Doğu Akdeniz’de, kamuoyunun büyük kısmının gözünden kaçan ancak bölgesel dengeleri kökten değiştirme potansiyeli taşıyan kritik bir gelişme yaşanıyor. Güney Kıbrıs Rum Yönetimi (GKRY) ile Lübnan arasında imzalanan deniz yetki alanları anlaşması, uzmanlar tarafından yeniden ve dikkatle inceleniyor. GZT’de yayınlanan analiz programında harita başına geçen Topkapı Üniversitesi Öğretim Üyesi Müstafi Tümamiral Cihat Yaycı, bu anlaşmanın arka planında yatan stratejik hedefleri ve Türkiye ile KKTC’ye yönelik etkilerini değerlendirdi.
Uzmanlar, anlaşmanın basit bir teknik düzenlemeden çok daha öte anlamlar taşıdığı ve **Kıbrıs meselesinin geleceğini doğrudan etkileyecek bir hamle olduğu konusunda uyarıda bulunuyor.
Teknik Bir Anlaşmanın Ötesinde: Siyasi Bir Üstünlük Mücadelesi
Söz konusu anlaşma, ilk bakışta iki komşu devlet arasında deniz sınırlarını belirleyen rutin bir diplomatik adım gibi görünse de, Cihat Yaycı’nın da altını çizdiği gibi, durum çok daha karmaşık. GKRY’nin, “Kıbrıs Cumhuriyeti” adı altında ve tüm adayı temsil ediyormuş gibi hareket etmesi, anlaşmanın en tartışmalı yönünü oluşturuyor. Bu yaklaşım, uluslararası toplum nezdinde KKTC’yi ve dolayısıyla adadaki Türk varlığını görünmez kılmayı ve Türkiye’yi denklem dışında bırakmayı hedefliyor.

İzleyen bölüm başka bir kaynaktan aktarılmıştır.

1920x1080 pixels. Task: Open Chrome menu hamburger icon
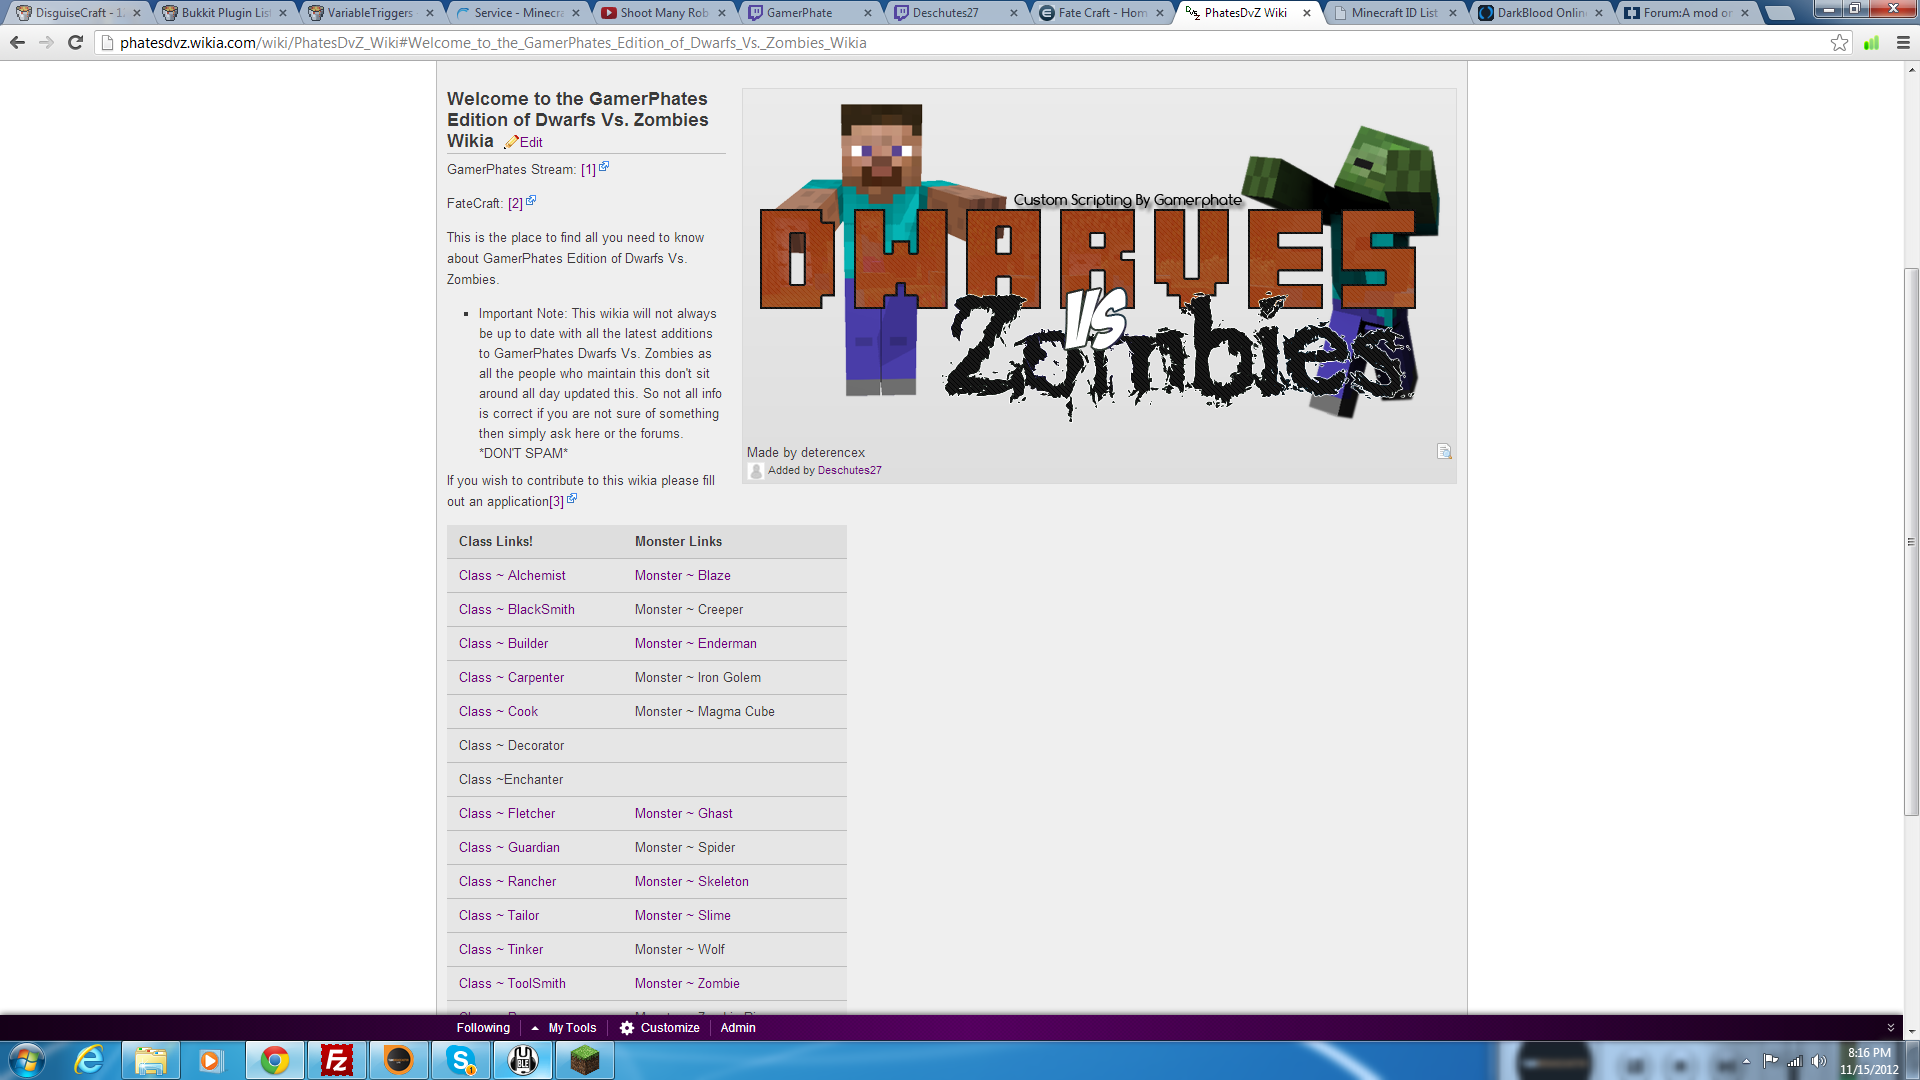1903,43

Haritaların Dili: Türkiye’nin Hareket Alanı Nasıl Daraltılmak İsteniyor?
Müstafi Tümamiral Cihat Yaycı’nın harita üzerinden yaptığı analiz, anlaşmanın somut coğrafi sonuçlarını gözler önüne seriyor. Çizilen sınırlar, özellikle Türkiye’nin Doğu Akdeniz’deki hak iddia ettiği ve enerji arama faaliyetleri yürüttüğü alanları kısıtlayacak şekilde tasarlanmış gibi duruyor.
Bu durum, Türkiye’nin bölgedeki doğal gaz arama çalışmalarını ve deniz yetki alanı anlaşmalarını (özellikle Libya ile yapılan mutabakat muhtırasını) zora sokma potansiyeli taşıyor. Harita üzerindeki çizgiler, sadece hukuki bir tartışmanın değil, aynı zamanda **enerji kaynaklarına erişim ve denizlerdeki hakimiyet mücadelesinin** de sınırlarını çiziyor.
Enerji ve Egemenlik: Deniz Yetki Alanlarının Gerçek Anlamı
Doğu Akdeniz, zengin hidrokarbon yatakları nedeniyle son 15 yıldır küresel enerji jeopolitiğinin odak noktalarından biri haline geldi. GKRY-Lübnan anlaşması da bu bağlamda değerlendiriliyor. Anlaşma ile belirlenen alanlar, gelecekteki doğal gaz keşif ve üretim ruhsatlarının temelini oluşturacak.
Bu nedenle, anlaşma teknik bir sınırlandırmadan öte, bölgedeki enerji pastasından pay kapma yarışında kritik bir taş olarak görülüyor. GKRY’nin bu tek taraflı girişimi, Türkiye’nin “Mavi Vatan” doktrini çerçevesindeki hak ve çıkarlarını doğrudan tehdit ediyor ve bölgedeki gerilimi daha da tırmandırma riski taşıyor.
Yaycı’dan Kritik Uyarılar
Cihat Yaycı, bu sürecin “sessizce” ilerlemesinin kamuoyunun dikkatinden kaçtığına, ancak sonuçlarının çok ağır olabileceğine dikkat çekiyor. Yaycı’ya göre, bu tür adımlar atılırken Türkiye ve KKTC’nin haklarının tamamen yok sayılması, uluslararası hukukun çifte standarda maruz kaldığının bir göstergesi.
Analistler, Türkiye’nin bölgedeki diplomatik ve askeri varlığını güçlendirerek bu tür tek taraflı hamlelere karşı koymaya devam edeceğini öngörüyor. Önümüzdeki dönemde, Türkiye’nin Libya ve diğer bölge ülkeleriyle yaptığı anlaşmaları daha da güçlendirmesi ve uluslararası platformlarda bu hukuksuzluğu teşhir etmeye yönelik hamleler bekleniyor.